◆ Brief A: Translate this sentence from the Tomi Räisänen biography into Spanish: "Räisänen is one of the most performed composers in his generation in Finland."
◆ Brief B: Copy the passage of the Tomi Räisänen biography starting at "Tomi Räisänen (;" and ending at "and Marco Stroppa.".
◆ Brief C: List every composer the Tomi Räisänen biography names as leading the international composition masterclasses, seminars and workshops he took part in.

◆ Excerpted passage:
Tomi Räisänen (; born 2 June 1976) is a Finnish composer.

Biography 

Räisänen was born in Helsinki. He studied composition from 2000 to 2006 at the Sibelius Academy under Erkki Jokinen graduating as the master of music. Before entering the Sibelius Academy he read music at the University of Helsinki studying musicology and composition under Harri Vuori. He has also participated in several international composition masterclasses, seminars and workshops under composers such as Louis Andriessen, Brian Ferneyhough, Jonathan Harvey, Michael Jarrell, Jouni Kaipainen, Magnus Lindberg, Philippe Manoury and Marco Stroppa.

Since early 2000s Räisänen's list of works has rapidly grown and contains around 100 compositions covering works from solo pieces to chamber and choral music, and includes orchestral works and concertos. Räisänen is one of the most performed composers in his generation in Finland. His music has been widely performed and broadcast in 44 countries across Europe, North and South America, Asia and Australia.

◆ Information given:

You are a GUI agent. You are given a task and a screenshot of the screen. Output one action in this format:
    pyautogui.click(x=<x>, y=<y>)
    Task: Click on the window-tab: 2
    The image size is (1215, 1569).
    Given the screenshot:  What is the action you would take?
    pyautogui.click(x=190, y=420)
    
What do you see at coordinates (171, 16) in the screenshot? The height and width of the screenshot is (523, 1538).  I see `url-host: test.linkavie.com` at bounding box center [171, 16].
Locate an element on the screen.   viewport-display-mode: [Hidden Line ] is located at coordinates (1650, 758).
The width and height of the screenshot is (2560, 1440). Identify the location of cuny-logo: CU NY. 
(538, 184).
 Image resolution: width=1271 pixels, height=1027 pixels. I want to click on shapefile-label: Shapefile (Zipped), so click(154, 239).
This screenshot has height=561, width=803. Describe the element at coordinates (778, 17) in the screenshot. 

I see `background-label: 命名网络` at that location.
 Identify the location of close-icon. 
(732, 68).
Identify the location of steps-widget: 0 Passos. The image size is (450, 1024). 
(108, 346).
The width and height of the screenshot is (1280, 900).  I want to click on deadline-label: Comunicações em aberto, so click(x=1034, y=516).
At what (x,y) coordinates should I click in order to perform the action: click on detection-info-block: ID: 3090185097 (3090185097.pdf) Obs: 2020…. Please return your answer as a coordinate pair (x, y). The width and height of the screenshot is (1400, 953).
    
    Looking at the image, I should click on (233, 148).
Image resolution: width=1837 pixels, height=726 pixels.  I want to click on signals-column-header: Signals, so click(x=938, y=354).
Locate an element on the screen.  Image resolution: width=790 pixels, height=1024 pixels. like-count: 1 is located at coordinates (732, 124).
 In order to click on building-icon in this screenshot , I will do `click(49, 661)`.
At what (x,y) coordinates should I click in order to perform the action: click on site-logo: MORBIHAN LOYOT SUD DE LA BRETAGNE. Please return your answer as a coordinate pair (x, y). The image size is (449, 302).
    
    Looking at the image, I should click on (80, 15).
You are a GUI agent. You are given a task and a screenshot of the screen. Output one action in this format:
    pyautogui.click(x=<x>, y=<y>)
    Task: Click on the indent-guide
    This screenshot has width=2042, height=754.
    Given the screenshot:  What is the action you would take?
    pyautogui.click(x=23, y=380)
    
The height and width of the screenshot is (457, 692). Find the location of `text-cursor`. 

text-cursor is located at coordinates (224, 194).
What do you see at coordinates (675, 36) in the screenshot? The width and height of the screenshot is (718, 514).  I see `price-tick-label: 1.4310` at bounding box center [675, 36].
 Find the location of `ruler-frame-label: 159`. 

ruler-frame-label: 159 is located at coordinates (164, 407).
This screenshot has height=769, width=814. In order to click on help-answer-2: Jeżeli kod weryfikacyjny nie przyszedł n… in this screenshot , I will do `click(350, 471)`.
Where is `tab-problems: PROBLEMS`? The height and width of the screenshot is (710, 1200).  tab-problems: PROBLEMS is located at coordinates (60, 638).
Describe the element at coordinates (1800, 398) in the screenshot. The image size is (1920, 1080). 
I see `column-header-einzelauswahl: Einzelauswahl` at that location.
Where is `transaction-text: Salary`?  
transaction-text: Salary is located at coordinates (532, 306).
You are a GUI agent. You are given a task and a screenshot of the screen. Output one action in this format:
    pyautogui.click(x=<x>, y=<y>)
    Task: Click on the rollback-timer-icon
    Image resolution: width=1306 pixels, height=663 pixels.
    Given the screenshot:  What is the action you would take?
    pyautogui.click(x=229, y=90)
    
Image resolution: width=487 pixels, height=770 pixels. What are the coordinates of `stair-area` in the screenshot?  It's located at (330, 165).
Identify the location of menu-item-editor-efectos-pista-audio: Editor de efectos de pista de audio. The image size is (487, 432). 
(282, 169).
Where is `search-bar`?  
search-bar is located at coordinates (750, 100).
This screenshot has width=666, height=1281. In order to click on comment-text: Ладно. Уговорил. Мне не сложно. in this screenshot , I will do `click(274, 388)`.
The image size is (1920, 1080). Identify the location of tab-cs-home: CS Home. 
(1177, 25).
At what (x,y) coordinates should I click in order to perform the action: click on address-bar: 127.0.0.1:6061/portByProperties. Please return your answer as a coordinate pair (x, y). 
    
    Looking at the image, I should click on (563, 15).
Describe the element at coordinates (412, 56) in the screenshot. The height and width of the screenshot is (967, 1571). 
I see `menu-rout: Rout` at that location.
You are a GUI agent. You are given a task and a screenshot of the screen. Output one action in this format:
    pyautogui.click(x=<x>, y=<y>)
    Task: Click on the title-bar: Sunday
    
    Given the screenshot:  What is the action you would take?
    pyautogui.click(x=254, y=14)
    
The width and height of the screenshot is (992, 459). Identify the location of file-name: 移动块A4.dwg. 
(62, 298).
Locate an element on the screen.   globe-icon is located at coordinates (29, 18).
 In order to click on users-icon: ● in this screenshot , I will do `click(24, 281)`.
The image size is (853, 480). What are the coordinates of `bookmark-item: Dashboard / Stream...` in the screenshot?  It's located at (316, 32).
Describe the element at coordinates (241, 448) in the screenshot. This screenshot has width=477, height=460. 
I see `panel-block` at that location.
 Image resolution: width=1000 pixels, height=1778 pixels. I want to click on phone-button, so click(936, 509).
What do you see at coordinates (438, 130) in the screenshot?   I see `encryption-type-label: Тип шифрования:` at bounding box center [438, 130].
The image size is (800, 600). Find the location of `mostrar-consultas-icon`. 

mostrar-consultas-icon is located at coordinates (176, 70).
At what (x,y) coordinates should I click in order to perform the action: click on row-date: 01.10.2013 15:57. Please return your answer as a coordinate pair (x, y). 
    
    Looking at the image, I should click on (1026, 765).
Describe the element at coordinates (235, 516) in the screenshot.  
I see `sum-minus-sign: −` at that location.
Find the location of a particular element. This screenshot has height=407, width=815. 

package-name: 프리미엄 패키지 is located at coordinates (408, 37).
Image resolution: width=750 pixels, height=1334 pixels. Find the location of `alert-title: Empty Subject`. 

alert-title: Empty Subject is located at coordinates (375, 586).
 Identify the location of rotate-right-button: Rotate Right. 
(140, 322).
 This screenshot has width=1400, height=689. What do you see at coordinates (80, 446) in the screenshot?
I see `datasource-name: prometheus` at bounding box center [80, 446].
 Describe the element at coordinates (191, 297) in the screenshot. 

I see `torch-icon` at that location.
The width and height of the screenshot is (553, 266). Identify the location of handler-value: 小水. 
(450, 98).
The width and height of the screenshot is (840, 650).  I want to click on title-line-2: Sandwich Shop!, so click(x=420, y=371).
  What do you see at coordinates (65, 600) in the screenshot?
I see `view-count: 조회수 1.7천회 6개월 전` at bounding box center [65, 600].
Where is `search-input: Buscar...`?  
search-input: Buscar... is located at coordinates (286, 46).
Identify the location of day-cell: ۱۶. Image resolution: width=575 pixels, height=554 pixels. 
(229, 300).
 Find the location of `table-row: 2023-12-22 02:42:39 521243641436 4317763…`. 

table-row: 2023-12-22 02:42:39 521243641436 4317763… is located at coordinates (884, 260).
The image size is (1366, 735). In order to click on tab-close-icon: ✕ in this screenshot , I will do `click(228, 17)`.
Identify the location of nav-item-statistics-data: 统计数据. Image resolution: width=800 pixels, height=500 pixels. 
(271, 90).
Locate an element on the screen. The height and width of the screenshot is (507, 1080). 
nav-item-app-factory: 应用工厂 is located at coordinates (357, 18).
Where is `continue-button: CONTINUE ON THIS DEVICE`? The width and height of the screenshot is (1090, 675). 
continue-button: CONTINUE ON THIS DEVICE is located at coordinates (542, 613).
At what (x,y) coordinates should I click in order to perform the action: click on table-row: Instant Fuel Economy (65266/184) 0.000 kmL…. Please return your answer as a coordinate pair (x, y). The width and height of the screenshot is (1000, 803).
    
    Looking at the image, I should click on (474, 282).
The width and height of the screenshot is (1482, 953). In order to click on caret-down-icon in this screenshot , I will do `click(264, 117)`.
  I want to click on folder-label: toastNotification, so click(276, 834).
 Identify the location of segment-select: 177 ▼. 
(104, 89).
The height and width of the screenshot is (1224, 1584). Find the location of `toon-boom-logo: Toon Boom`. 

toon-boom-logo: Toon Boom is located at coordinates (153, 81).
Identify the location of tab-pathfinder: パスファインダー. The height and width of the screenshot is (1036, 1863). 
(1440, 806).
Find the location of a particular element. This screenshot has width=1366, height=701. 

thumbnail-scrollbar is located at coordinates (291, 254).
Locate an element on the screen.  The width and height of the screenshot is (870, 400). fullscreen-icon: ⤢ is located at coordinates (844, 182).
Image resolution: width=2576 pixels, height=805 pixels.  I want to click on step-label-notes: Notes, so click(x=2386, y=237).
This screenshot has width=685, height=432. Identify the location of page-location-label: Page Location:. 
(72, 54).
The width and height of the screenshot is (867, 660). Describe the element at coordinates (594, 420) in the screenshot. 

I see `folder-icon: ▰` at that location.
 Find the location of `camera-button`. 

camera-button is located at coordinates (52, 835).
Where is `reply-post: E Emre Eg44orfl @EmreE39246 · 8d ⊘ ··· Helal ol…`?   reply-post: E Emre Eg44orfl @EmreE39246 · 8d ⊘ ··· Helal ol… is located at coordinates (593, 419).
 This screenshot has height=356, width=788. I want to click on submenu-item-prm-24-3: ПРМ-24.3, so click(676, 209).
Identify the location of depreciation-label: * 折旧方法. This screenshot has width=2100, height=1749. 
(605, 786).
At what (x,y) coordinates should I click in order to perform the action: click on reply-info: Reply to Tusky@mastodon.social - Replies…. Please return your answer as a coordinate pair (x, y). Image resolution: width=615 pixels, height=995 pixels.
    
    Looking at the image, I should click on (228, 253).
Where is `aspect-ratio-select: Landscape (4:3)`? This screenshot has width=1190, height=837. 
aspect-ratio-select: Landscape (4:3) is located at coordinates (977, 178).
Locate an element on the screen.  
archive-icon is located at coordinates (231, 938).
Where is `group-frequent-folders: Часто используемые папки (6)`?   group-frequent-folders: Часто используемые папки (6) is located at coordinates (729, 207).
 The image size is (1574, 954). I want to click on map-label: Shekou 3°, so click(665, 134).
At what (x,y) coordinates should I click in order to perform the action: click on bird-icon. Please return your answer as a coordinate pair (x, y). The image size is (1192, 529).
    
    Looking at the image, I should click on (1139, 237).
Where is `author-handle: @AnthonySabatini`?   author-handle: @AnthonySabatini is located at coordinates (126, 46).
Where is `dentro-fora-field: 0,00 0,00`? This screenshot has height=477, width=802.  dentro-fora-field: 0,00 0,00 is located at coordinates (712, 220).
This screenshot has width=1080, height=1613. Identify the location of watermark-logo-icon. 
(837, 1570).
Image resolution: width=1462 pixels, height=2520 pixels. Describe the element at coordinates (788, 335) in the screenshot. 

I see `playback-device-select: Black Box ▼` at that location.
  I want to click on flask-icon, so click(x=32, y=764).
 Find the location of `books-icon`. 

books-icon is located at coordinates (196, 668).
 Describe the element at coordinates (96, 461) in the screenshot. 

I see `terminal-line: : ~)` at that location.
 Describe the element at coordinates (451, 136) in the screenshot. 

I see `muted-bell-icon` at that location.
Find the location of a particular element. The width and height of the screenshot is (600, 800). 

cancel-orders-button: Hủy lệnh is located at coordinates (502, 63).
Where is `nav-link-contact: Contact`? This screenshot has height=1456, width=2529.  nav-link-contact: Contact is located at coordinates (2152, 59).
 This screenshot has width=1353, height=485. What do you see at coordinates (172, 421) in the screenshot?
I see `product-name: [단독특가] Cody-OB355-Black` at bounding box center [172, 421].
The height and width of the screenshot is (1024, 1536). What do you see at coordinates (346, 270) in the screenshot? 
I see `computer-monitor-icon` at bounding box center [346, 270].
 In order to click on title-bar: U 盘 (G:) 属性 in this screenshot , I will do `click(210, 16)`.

◆ Solution A: Räisänen es uno de los compositores más interpretados de su generación en Finlandia.

◆ Solution B:
Tomi Räisänen (; born 2 June 1976) is a Finnish composer.

Biography 

Räisänen was born in Helsinki. He studied composition from 2000 to 2006 at the Sibelius Academy under Erkki Jokinen graduating as the master of music. Before entering the Sibelius Academy he read music at the University of Helsinki studying musicology and composition under Harri Vuori. He has also participated in several international composition masterclasses, seminars and workshops under composers such as Louis Andriessen, Brian Ferneyhough, Jonathan Harvey, Michael Jarrell, Jouni Kaipainen, Magnus Lindberg, Philippe Manoury and Marco Stroppa.

◆ Solution C: Louis Andriessen, Brian Ferneyhough, Jonathan Harvey, Michael Jarrell, Jouni Kaipainen, Magnus Lindberg, Philippe Manoury, Marco Stroppa